• _Supplied records_
────────────────────
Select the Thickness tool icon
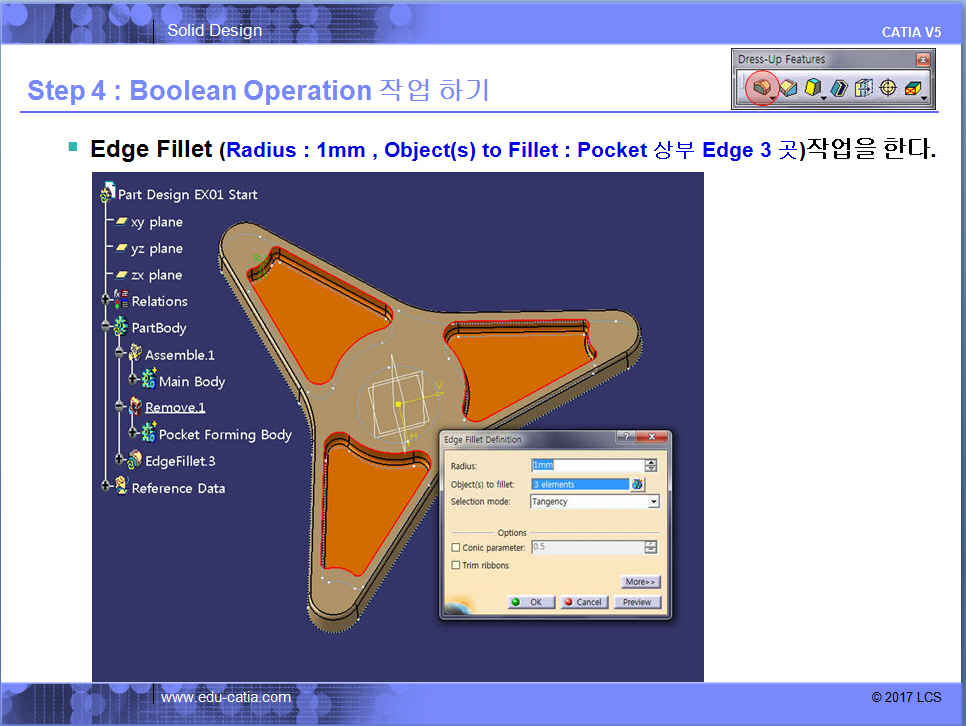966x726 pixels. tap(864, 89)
────────────────────
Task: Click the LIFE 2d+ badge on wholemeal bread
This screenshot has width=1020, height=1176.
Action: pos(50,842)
────────────────────
• _Written task_
Convert the records from the line containing "Task: Click the" through the line containing "Action: pos(50,842)" into a numbered list, leaving out blank lines.

• _Task output_
1. Task: Click the LIFE 2d+ badge on wholemeal bread
2. This screenshot has width=1020, height=1176.
3. Action: pos(50,842)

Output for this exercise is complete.